Blog of Rob Galanakis (@robgalanakis)

Internal tools only require the critical path

I always try to remember how easy developing internal tools is. We have a captured audience. We can quickly deploy fixes. We are largely independent of rigid processes in place to support the customer base.

Our job, as Tech Artists and tools programmers, is easy. Well, easier, at least.

I think it comes down to this: Dev tools only require the critical path to work. We don’t have to worry about security. We don’t have to worry about cheating. We don’t have to worry about billing. We don’t have to worry about making optimizations that make our code more confusing. We don’t have to worry about the one thousand little things you should if you are developing an external product.

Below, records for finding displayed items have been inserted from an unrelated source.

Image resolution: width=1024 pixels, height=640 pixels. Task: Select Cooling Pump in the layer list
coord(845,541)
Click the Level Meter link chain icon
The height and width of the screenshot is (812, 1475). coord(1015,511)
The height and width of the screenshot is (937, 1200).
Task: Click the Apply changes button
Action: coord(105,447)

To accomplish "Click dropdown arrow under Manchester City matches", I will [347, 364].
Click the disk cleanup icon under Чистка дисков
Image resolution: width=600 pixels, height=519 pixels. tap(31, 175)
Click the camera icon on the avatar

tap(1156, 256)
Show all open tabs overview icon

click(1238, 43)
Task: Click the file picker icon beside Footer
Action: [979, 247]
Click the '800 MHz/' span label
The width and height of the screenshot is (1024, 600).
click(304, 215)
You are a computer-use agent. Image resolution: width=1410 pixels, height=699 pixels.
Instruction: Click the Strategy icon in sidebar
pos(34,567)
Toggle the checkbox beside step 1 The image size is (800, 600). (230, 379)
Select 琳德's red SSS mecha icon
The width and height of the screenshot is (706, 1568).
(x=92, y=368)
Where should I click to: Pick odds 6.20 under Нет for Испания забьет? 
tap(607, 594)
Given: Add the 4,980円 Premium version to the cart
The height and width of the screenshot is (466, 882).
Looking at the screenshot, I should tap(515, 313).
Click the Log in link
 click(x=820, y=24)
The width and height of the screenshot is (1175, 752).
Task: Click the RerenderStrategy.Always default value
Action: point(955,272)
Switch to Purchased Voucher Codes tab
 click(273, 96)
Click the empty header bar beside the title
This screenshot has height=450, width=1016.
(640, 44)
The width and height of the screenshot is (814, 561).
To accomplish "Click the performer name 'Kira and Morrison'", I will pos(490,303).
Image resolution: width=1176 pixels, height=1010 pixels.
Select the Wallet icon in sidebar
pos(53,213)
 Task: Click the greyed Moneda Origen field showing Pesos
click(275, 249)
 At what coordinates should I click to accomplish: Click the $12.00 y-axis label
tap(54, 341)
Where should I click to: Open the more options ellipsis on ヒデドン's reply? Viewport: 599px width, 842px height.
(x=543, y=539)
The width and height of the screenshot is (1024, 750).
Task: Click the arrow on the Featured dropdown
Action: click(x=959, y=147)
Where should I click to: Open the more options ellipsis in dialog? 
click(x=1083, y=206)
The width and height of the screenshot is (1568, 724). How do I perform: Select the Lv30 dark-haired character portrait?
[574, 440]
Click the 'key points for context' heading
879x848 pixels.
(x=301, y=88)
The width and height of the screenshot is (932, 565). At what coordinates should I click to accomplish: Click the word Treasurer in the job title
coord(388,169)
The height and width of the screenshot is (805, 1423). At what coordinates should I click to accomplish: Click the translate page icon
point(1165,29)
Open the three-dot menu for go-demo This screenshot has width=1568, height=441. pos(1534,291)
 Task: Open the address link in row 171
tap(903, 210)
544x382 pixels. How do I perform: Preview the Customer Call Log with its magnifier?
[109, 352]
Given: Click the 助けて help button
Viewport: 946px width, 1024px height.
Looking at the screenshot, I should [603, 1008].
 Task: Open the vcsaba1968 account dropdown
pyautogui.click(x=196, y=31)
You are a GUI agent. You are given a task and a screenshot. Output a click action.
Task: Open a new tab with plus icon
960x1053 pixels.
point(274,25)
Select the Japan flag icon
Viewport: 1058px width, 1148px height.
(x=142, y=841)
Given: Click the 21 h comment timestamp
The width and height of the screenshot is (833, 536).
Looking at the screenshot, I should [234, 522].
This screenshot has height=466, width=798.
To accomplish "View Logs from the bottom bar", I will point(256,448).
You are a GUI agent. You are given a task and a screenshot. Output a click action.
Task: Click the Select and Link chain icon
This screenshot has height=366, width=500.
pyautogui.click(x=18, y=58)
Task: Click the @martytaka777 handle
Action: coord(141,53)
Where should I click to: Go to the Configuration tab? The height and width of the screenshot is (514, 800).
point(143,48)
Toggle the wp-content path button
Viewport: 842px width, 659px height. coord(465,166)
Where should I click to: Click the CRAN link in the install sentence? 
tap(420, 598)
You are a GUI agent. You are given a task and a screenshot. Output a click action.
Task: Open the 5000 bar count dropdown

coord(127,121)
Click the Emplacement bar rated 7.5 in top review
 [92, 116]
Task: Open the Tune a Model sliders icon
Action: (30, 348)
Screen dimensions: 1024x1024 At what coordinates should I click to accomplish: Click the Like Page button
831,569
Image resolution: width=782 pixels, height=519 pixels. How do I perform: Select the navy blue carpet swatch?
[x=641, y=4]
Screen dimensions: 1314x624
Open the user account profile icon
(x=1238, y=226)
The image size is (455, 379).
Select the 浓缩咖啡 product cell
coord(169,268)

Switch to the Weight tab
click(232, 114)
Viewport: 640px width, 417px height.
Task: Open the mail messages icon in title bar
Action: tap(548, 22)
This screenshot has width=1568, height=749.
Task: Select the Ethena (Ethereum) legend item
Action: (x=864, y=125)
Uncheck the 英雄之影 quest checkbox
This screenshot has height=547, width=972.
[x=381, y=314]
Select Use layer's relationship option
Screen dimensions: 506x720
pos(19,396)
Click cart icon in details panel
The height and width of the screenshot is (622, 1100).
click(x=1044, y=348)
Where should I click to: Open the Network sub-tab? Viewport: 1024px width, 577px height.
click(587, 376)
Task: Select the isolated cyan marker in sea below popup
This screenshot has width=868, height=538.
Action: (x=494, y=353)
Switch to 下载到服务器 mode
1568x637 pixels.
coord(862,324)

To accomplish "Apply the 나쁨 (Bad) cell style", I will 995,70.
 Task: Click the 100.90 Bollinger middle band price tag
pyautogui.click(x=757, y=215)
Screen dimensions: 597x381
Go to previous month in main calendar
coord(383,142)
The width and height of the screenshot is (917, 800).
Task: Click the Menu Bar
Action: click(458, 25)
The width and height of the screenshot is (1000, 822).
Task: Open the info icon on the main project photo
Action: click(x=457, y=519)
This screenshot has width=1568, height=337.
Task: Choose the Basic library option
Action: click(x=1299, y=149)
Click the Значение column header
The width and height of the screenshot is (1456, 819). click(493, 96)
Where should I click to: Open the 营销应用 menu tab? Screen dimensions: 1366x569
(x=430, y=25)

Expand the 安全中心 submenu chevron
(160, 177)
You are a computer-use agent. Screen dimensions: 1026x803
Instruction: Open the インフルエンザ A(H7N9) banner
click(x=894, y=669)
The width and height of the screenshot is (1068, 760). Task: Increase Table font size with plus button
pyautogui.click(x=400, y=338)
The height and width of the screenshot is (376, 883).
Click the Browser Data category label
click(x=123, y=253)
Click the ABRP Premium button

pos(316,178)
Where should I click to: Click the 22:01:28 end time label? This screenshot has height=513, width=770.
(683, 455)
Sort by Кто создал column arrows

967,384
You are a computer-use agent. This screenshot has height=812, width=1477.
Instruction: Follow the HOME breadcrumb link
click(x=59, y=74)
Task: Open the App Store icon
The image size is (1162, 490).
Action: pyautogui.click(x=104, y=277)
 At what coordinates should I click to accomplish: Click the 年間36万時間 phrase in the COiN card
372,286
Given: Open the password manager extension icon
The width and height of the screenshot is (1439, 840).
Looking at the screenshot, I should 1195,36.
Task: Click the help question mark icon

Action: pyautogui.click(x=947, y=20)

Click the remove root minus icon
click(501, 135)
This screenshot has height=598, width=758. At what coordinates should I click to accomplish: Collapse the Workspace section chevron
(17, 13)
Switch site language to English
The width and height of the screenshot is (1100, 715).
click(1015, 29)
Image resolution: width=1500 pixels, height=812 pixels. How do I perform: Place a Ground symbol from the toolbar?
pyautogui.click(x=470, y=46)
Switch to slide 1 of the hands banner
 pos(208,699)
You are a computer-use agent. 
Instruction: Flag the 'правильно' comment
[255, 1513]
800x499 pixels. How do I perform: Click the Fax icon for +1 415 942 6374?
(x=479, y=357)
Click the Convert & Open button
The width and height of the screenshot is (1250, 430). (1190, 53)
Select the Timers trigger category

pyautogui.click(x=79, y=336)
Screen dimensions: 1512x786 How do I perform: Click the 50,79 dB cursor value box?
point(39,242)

Remember this, and you will be a more effective Tech Artist and Tools Programmer, because you will spend your time where it matters. Forget this, and you will waste your time working on and worrying about things that provide no values, manufacturing theoretical problems.

Ensure the critical path works at all times. At all times. Ensure people are directed down the critical path through intuitive design and documentation. Restrict them from veering off the critical path where you must. Ensure if they veer off your tool’s critical path, it does not cause havoc and they can pick the path back up.

On the flip side, make sure you are being ambitious. Experiment. Have fun. Don’t be afraid to try new things. You are developing internal tools, you have that freedom. Try a new framework. Use a different issue tracker. Introduce a new coding or development style. Install a new tool. Your life is easy because you are working on non-critical software (that’s the truth of the matter, sorry folks, that’s why so many of us have shitty tools). Make up for that lack of prestige by having more fun at work.

Just keep the critical path in mind.

One thought on “Internal tools only require the critical path

  1. Robert says:

    good post. But don’t forget about us outsourcers though. We love it when you develop your tools as if they were (at least a little bit) for an external client. Ideally you want to ask yourself “is there a chance we will give this tool to a 3rd party?”.

    Cheating, unfortunately does happen – some people just like shortcuts. That’s where QA comes in, or your tool, so it prevents cheating right away.

    Security – many outsourcers have different clients and enforce stricter security than their clients. your tools should play along that, or we have to send them back, or spend time with your TA troubleshooting (not good for both parties).

    Still, the lengths you have to go to are still way below anything if you’re billing an external client for it. So yes, do experiment!